I could hardly put it down. LaMoyne can't get enough of this sort of stuff. He memorizes royal-family trees. He can tell you how the King of Romania's uncle was related to Queen Victoria's aunt and what kind of hemophilia he had. LaMoyne grew up in Indiana. His father managed a cement factory; his mother taught high school English. People like LaMoyne tend to leave Indiana as soon as they attain legal age, and head west or east until they reach the continental shelf. I suppose you can't blame them.
I told him what the subject of the meeting with Lord Sir was. He sniffed, "The monarchy could use some saving."
I wasn't really up on the latest royal catastrophe. There seemed to be at least one a week. Something was always going wrong with that dynasty. I read somewhere that a Hungarian monk two centuries ago put a curse on it. You're not off to a good start as a dynasty when you have monks putting curses on you unto the tenth generation.
While not a royal-watcher myself, I was aware that the Prince of Wales had recently shot a beater accidentally during a driven-pheasant shoot. The man survived, and as soon as he could walk, or limp, out of the emergency room, he made a beeline for the nearest tabloid newspaper, where he sold a Homeric account of the peppering of his hindquarters for £200,000. (Headline: "DOES HE LOOK LIKE A BLOODY PHEASANT, SIR?") If I'd been handling His Royal Highness's affairs at the time, I'd have put out the word that the man practically hurled himself in front of the Prince so that he could cash in.
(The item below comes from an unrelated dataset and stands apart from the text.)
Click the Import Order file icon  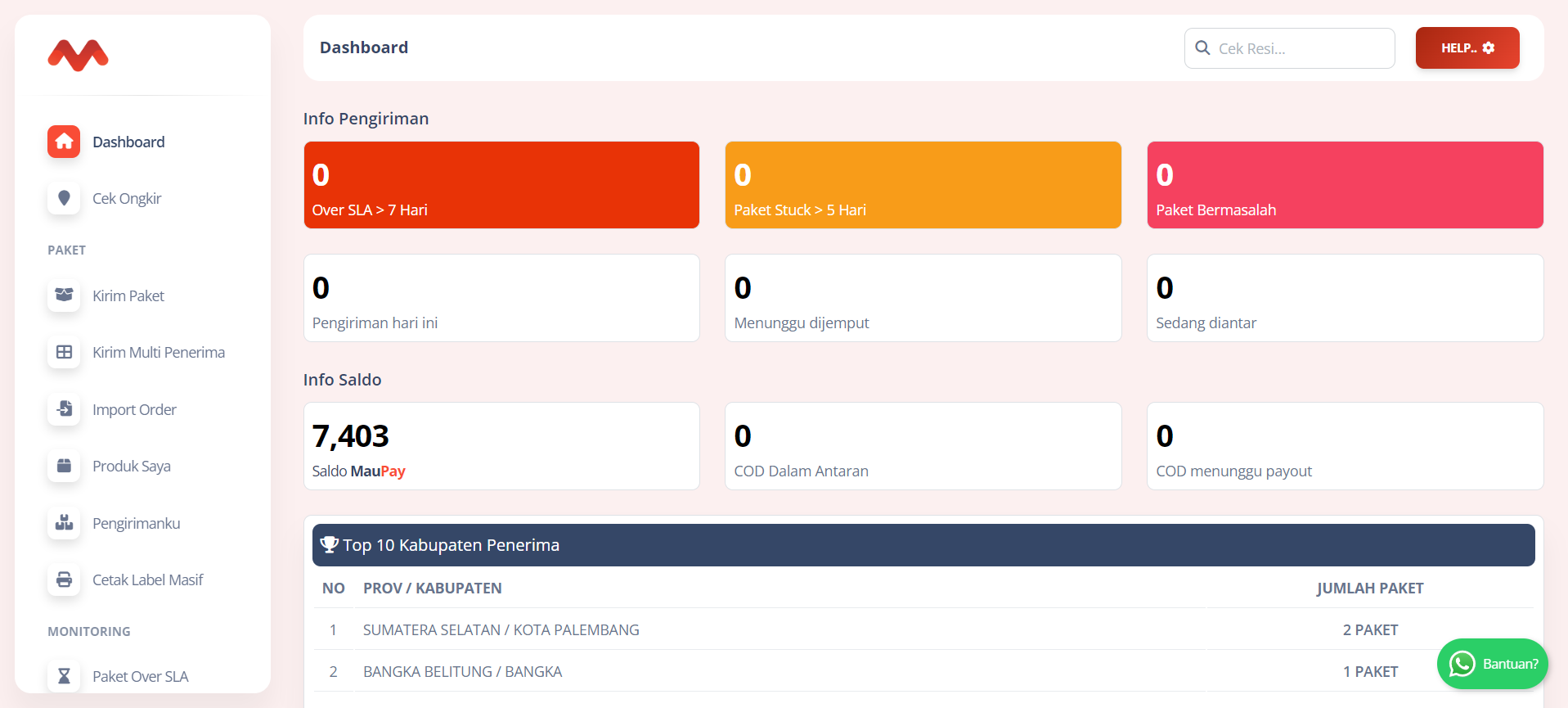click(x=64, y=409)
Sometimes, in PR, you have to take off the old gloves.
I told LaMoyne he could brief me on royalty on the way over. Needless to say, he was beside himself with excitement to be coming along. When, that evening, we boarded the jet, a hideously expensive six-seater that would have to put down in Iceland to refuel, he had three suitcases with him.
"Those are going to cost me an extra thousand dollars in fuel."
"They're not for me," he said. "They're for you." He'd apparently gone out and bought me a trousseau.
"What's that?" I pointed to a white box with a see-through lid.
"It's a boutonniere," he said.
"LaMoyne, I'm not going to a prom, for God's sake."